I’ve been mostly stockpiling my vacation time since last summer.  It’s easier not to use it because I work 90% time, which works out to two unpaid days off per month.  When I went to Colombia I only had to use three vacation days.

Now that our busy proposal season is winding down at work, I’ve reduced my hours to 80%. One of the benefits of working for a non-profit is that they’re always looking for ways to save money.  Allowing an employee to work less—someone they know is responsible and will still get her work done within reduced hours—is a win-win.

So I’ll be gone seven weeks, working one day a week on average to keep on top of things, to keep things moving that need my attention.

As I’ve written before, I can only afford to do this because I have no debt and I live cheaply.  This wasn’t always true—until about 10 years ago I had student loans, a car loan, a mortgage payment, and a credit card balance.  If there’s one thing to prioritize in your financial life, it’s paying off as much debt as possible.  It may seem insurmountable at the beginning; it did to me.  It took years.  It requires sacrifices.  But it can be done.  And what a feeling of liberation.

I’d like to claim I paid off my mortgage.  I didn’t.  I sold my condo, I pay rent now, and that will never go away.  But I am lucky to have found a nice place with very reasonable rent. It’s not in a premium location.  The commute sucks. I don’t have off street parking.  But hey, I just bought a round-trip ticket to Sydney!

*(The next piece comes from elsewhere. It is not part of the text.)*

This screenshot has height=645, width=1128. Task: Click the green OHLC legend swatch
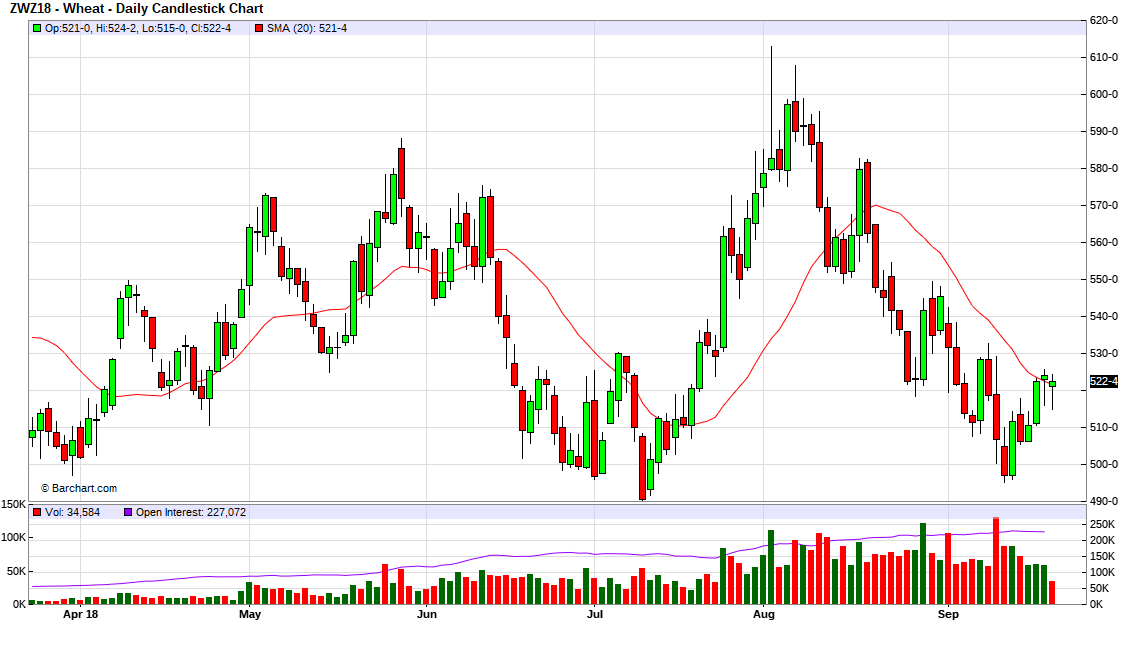(x=37, y=28)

Still, Australia is expensive and Oceania is vast. The Australia guide book I got from the library is two inches thick.  I need time this summer to plan ahead, string out purchases of bus or train fares, airfares, lodging, and tours.  Heidi and I spent an hour workshopping on What’s App last weekend.  She’ll have a two-week break from teaching, and we’ll go to Melbourne to visit some other London friends who teach at an Aboriginal Girls’ School.

What should I do in the remaining five weeks?

My head is swirling.  Should I rent a car?  I have a phobia of driving on the other side of the road.  The guide says trains are expensive. But Heidi says they’re not any more expensive than in the UK.  A co-worker advised that New Zealand deserves at least two weeks, and that’s just the south island.  I have a Kiwi friend who lives in France and she’s putting me in touch with her brother who lives in Nelson and might put me up.  A Minnesota friend, has a cousin who runs a resort on Tonga.  Should I go there?

I’ve spent hours trolling Responsible Travel’s website.  They’ve got a budget vacation where you can swim with humpback whales in Tonga.  Dang.  I don’t know how to swim.  I spend a week day dreaming about taking a freighter around French Polynesia.  Oops, it’s 6,000 miles from Sydney to Tahiti, where that trip starts.  Maybe a yoga retreat in Fiji?  But all the photos show women who look like Athleta models.

I was glad to see that Responsible Travel offers plastic-free holidays.

If you have suggestions, please share!